ENTRIES SUPPLIED —
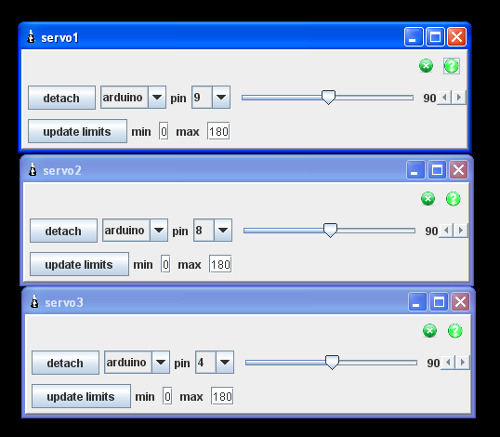Decrease servo3 position with left arrow
Screen dimensions: 500x437
coord(448,362)
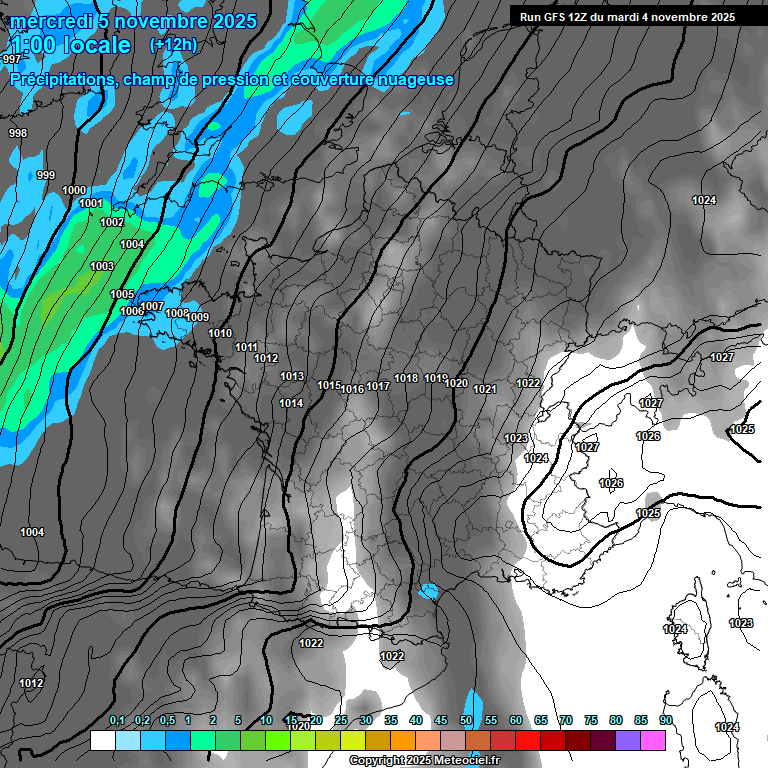Click the 1:00 locale time label
768x768 pixels.
coord(69,46)
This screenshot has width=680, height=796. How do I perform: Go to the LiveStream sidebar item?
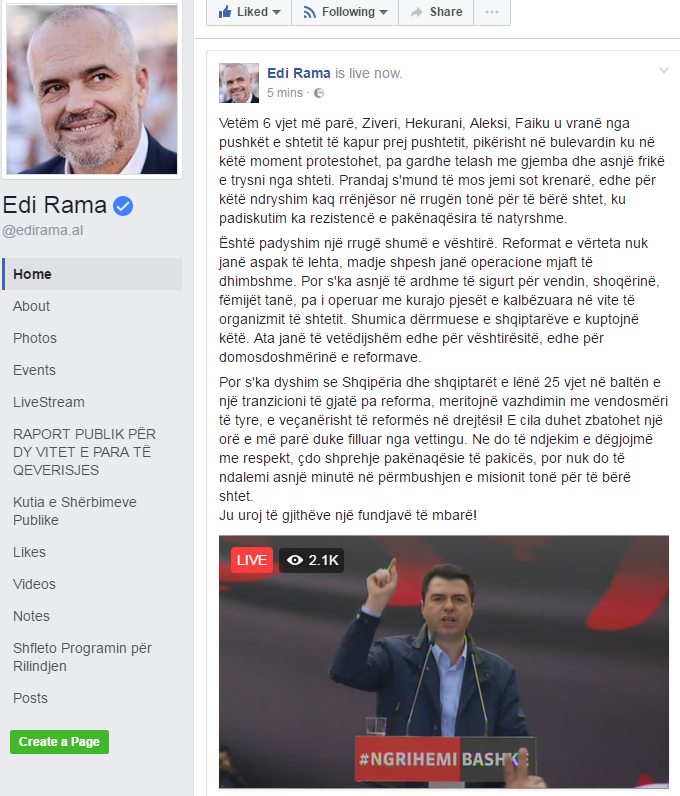[x=49, y=402]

WORK INSTRUCTIONS — Beginning at the line that contains "This screenshot has" and ending at the last line of the data, return each line exactly; no picture belongs in the copy.

RESULT BELOW —
This screenshot has width=680, height=796. How do I perform: Go to the LiveStream sidebar item?
[x=49, y=402]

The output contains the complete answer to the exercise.